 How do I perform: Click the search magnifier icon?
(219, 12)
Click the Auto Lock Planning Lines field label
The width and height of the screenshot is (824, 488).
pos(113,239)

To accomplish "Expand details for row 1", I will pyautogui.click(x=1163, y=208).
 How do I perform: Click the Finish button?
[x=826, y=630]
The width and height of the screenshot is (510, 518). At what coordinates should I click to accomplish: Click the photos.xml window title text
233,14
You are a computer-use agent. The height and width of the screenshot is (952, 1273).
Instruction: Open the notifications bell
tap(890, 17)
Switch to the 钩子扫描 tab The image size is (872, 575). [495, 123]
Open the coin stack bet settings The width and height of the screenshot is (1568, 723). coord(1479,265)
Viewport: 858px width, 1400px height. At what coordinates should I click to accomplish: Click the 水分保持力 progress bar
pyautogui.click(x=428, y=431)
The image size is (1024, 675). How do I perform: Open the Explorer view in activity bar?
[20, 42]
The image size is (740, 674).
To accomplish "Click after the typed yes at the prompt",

Exercise task: Count the lines in the data above that contain the string "perform". Reply with that number alone.

Result of the task: 3